Governor Duvvuri Subbarao's struggle against inflation exposes the roadblocks in the Indian economy inadequate capacity in power, roads and ports that drive up prices. In China, where infrastructure spending is double that of India, the fastest growth in almost three years in the first quarter came with a slow down in inflation, complicating the decision in the country on when to raise interest rates.

"Domestic demand pressures are building in the Indian economy without a commensurate increase in capacity creation," said Chetan Ahya, a regional economist at Morgan Stanley in Singapore. "That coupled with a rise in global commodity prices is resulting in a spike in non-food inflation."

Consumer prices paid by industrial workers in India rose 14.9 per cent in February from a year earlier. The nation's wholesale-price inflation rate held at a 17-month high of 9.9 per cent in March.

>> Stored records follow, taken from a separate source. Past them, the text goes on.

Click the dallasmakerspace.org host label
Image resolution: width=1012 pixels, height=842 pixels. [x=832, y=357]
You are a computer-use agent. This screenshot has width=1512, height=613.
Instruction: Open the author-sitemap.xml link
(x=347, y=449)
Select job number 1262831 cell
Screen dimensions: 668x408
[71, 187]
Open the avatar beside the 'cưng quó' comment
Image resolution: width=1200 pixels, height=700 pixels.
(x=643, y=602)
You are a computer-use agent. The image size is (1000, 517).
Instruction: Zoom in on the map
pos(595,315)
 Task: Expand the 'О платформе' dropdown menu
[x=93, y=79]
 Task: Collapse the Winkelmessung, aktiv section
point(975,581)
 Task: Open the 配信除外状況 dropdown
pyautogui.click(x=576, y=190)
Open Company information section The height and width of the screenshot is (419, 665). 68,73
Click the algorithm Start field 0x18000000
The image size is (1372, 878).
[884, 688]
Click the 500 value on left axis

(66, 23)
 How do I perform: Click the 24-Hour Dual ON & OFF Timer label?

India's $1.2 trillion (Dh4.40 trillion) economy may grow 7.5 per cent in 2010, the fastest pace after China among the major economies, according to the World Bank. Subbarao on March 19 raised interest rates by a quarter-point for the first time in almost two years.

The Reserve Bank may also increase the cash reserve ratio, or the proportion of deposits that lenders need to set aside as reserves, to 6 per cent from 5.75 per cent, according to the survey. Nine of 25 economists surveyed forecast a half-point increase in the reverse repurchase rate.

India produces about 10 percent less electricity than it needs, while roads, which account for 65 per cent of the nation's cargo, are plagued by single lanes and irregular surfaces, boosting companies' costs, according to government estimates.

Infrastructure spending accounts for just 4 per cent of India's gross domestic product compared with 9 percent of GDP in China, according to CLSA Asia-Pacific Markets. The Planning Commission of India estimated last month the country needs to more than double spending on infrastructure to $1 trillion in the five years to March 2017.